▶ **Problems to solve**:
a - Copy out the part of the word-order message that opens with the words containing "Having said that, the" and closes with "of addressing them.".
b - Answer these questions about the word-order message, marking each answer with the same numeral as its question:
(i) Which hypothesis, based on G&B, do many typology-minded generative syntacticians favor?
(ii) Whose work on head directionality is recommended?
(iii) Since when has David Beck not really been tracking the theory?
c - Which people are named in the word-order message? List every one.

[Lingtyp] 'basic word order' in the MP

Kilu von Prince watasenia at gmail.com
Thu Mar 24 08:30:53 UTC 2016

Hi Fritz,

I think you are right, the MP does not really tell us much about the order
of heads relative to their complements, but I think it does make some
predictions about word order in general. For example, an order of VSO,
where the verb and the object are separated by another constituent should
have to involve more movement than an order of, for example, VOS and should
therefore be more marked and typologically less frequent. This prediction
is not borne out by the typological data in WALS and I'm not aware of any
commentary on this.

Having said that, the MP is by no means the favourite framework among
generative syntactitians. Principles and Parameters are still quite popular
and my impression is that many generative syntactitians who care about
typology at all favour the asymmetry hypothesis, which is based on G&B. For
recent contributions in that area, see Hubert Haider's work on head
directionality. This approach was essentially inspired by typological
word-order distributions and does a decent job of addressing them.


On Wed, Mar 23, 2016 at 9:56 PM, David Beck <dbeck at ualberta.ca> wrote:

> Hi, Fritz
> I haven’t really been tracking the theory much since the late ‘90s, but
> I’m not sure that it is true that linearization does “take place” at PF,
> since a tremendous amount of argumentation (pretty much all of it) in this
> syntactic framework still depends on moving things around in the syntactic
> tree (which I always understood to be pre-PF) to get the surface order. So
> even though X-bar is offically gone, most of the papers I see still use the
> same assumptions about binary branching and head-complement ordering at
> D-structure, and use the same kind of movement rules (I guess it’s only one
> kind these days, but it does pretty much the same job). These papers
> generally argue for a particular phrase being moved or not in the syntactic
> tree based on where it is linearized in the sentence.

▶ **Source excerpt**:
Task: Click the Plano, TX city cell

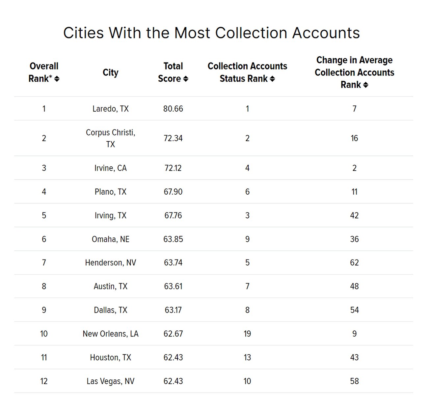Action: coord(110,192)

▶ **Answers to each task**:
a -
Having said that, the MP is by no means the favourite framework among
generative syntactitians. Principles and Parameters are still quite popular
and my impression is that many generative syntactitians who care about
typology at all favour the asymmetry hypothesis, which is based on G&B. For
recent contributions in that area, see Hubert Haider's work on head
directionality. This approach was essentially inspired by typological
word-order distributions and does a decent job of addressing them.

b -
(i) The asymmetry hypothesis
(ii) Hubert Haider's
(iii) Since the late '90s

c -
Kilu von Prince
Fritz
David Beck
Hubert Haider